(Stored data entries)
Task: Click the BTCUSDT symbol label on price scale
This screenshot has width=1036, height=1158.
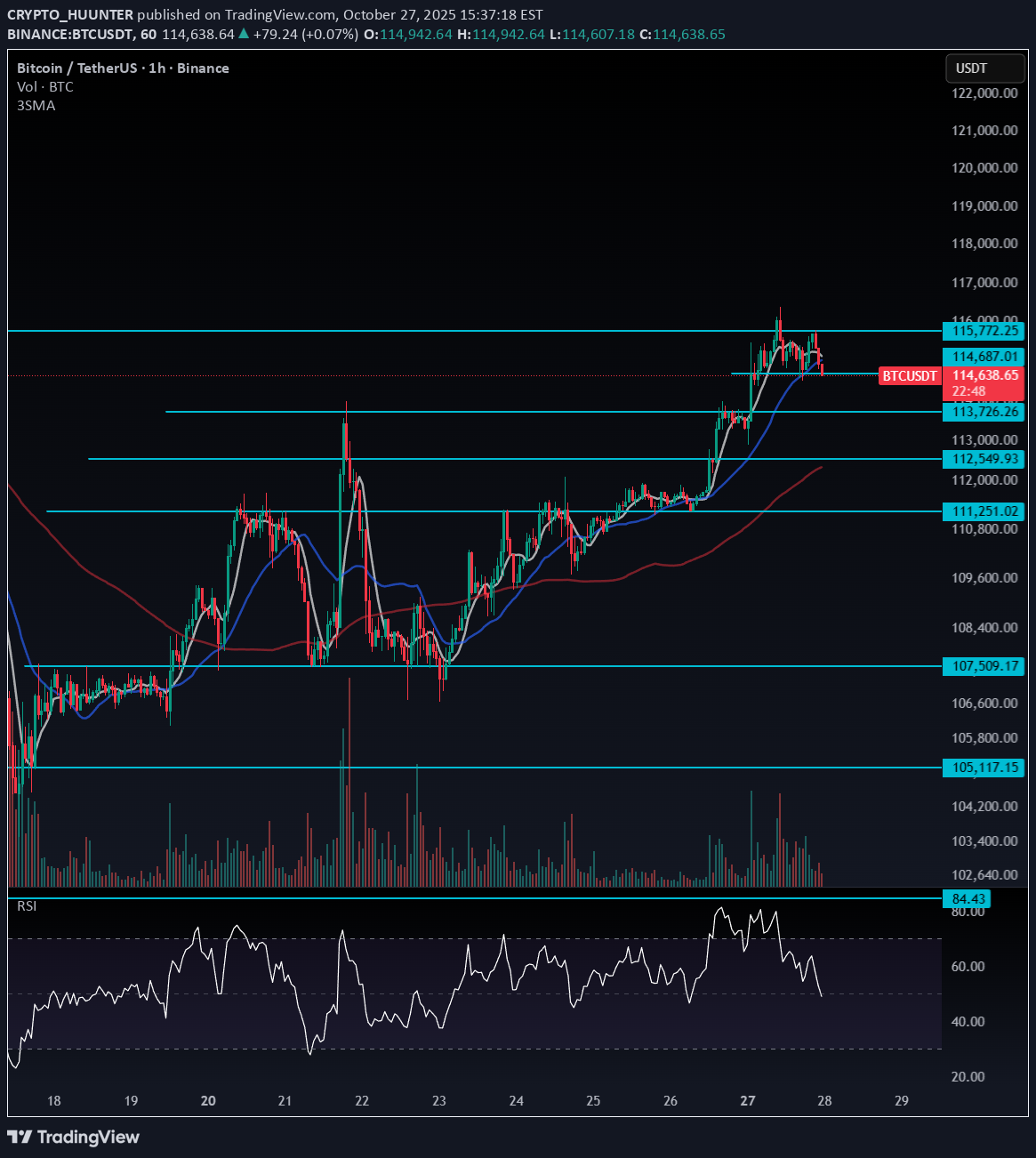Action: (x=909, y=376)
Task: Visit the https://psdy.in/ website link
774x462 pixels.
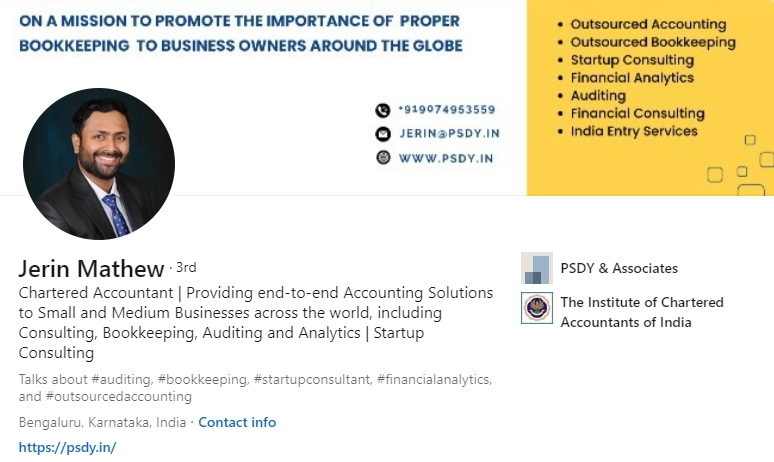Action: [x=68, y=447]
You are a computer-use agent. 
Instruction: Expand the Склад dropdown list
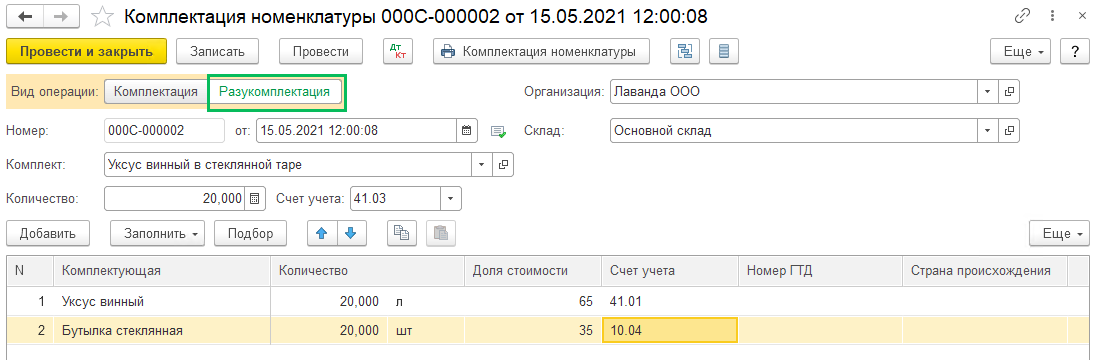987,130

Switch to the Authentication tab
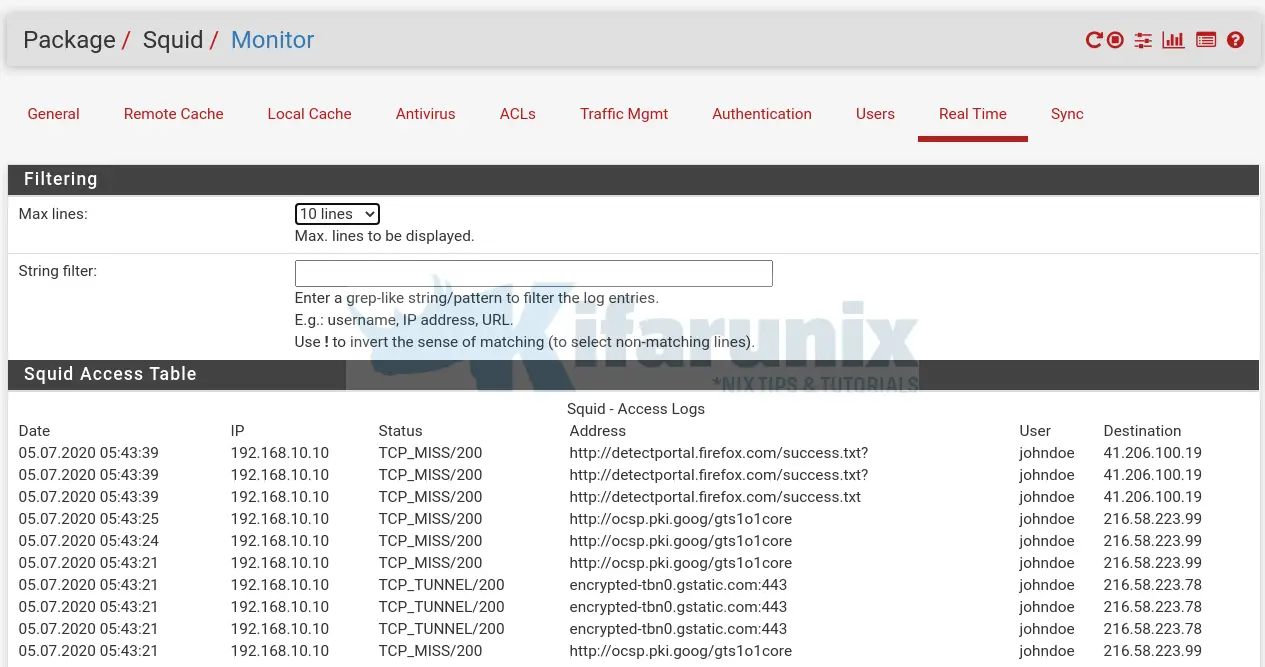tap(762, 114)
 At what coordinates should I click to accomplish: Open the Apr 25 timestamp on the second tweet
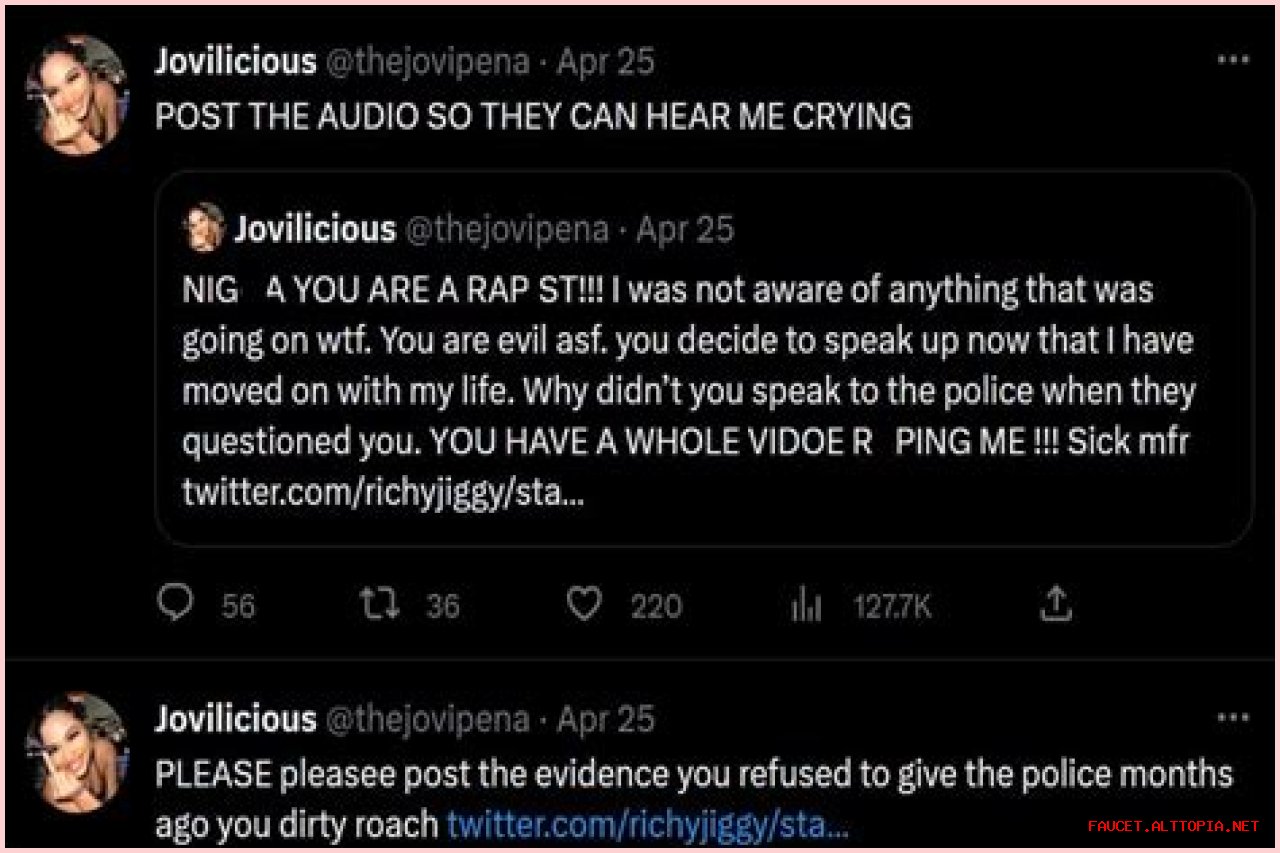click(606, 719)
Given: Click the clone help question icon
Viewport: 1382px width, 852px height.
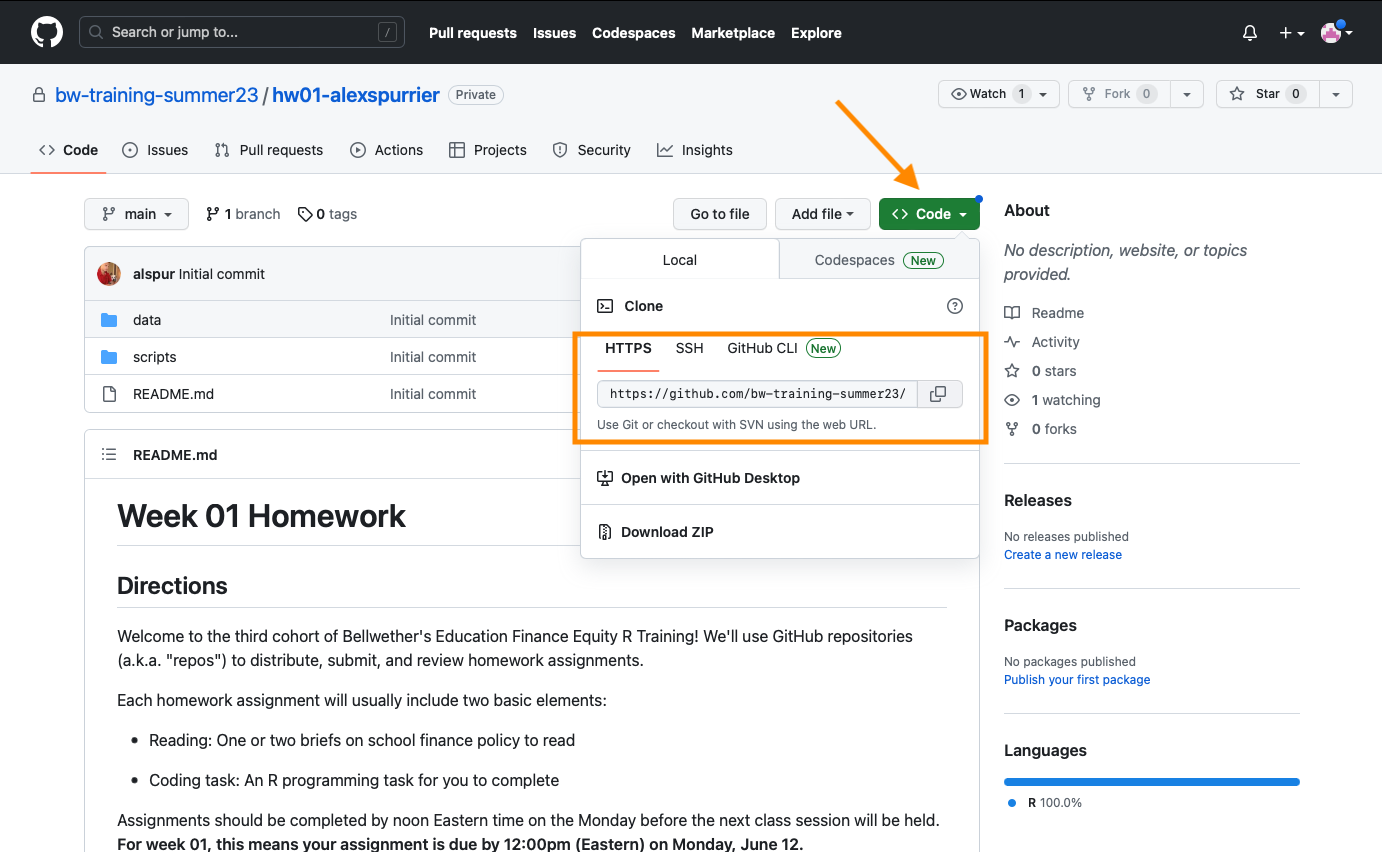Looking at the screenshot, I should pyautogui.click(x=954, y=306).
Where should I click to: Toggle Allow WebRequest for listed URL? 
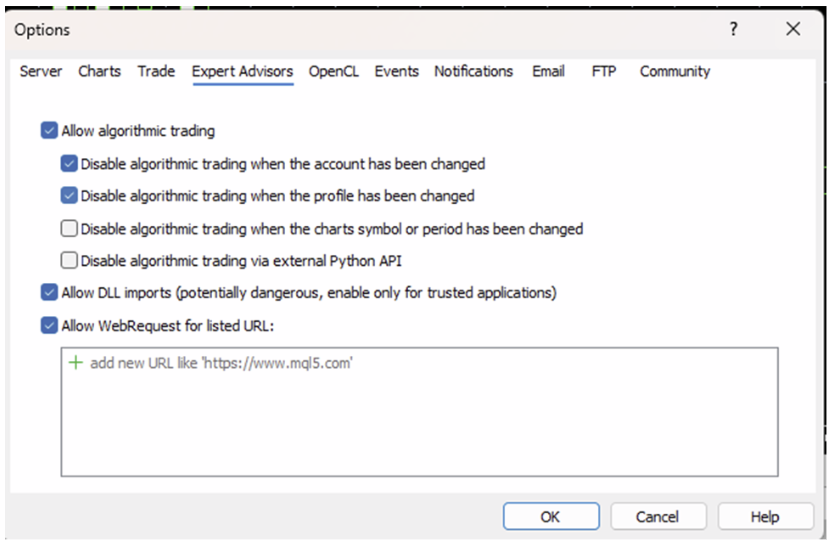tap(49, 325)
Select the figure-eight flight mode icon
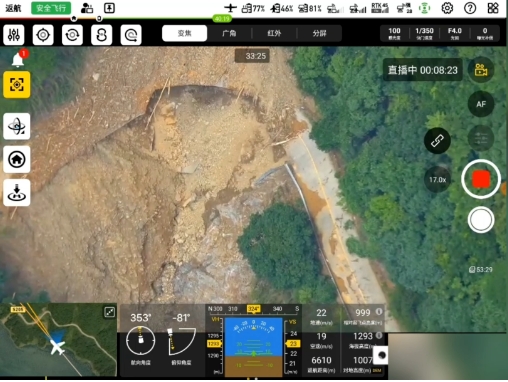This screenshot has height=382, width=508. 101,35
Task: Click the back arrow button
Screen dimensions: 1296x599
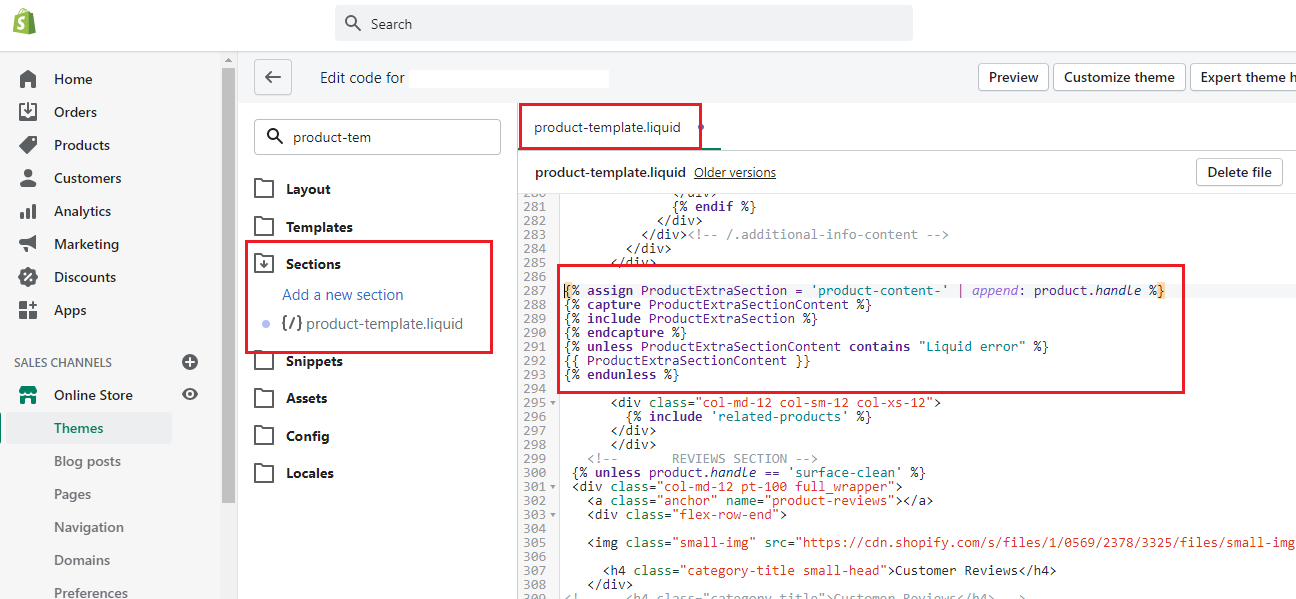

_Task requirements:_
Print all the entries exactly as they appear, without the pictures.

_Answer space:_
Task: Click the BTCUSDT symbol label on price scale
This screenshot has width=1036, height=1158.
Action: (x=909, y=376)
Task: Visit the https://psdy.in/ website link
774x462 pixels.
Action: [x=68, y=447]
You are a computer-use agent. 
Instruction: Expand the Склад dropdown list
987,130

Switch to the Authentication tab
tap(762, 114)
 At what coordinates should I click to accomplish: Open the Apr 25 timestamp on the second tweet
click(606, 719)
Given: Click the clone help question icon
Viewport: 1382px width, 852px height.
Looking at the screenshot, I should pyautogui.click(x=954, y=306).
Where should I click to: Toggle Allow WebRequest for listed URL? 
tap(49, 325)
Select the figure-eight flight mode icon
This screenshot has height=382, width=508. 101,35
Task: Click the back arrow button
Screen dimensions: 1296x599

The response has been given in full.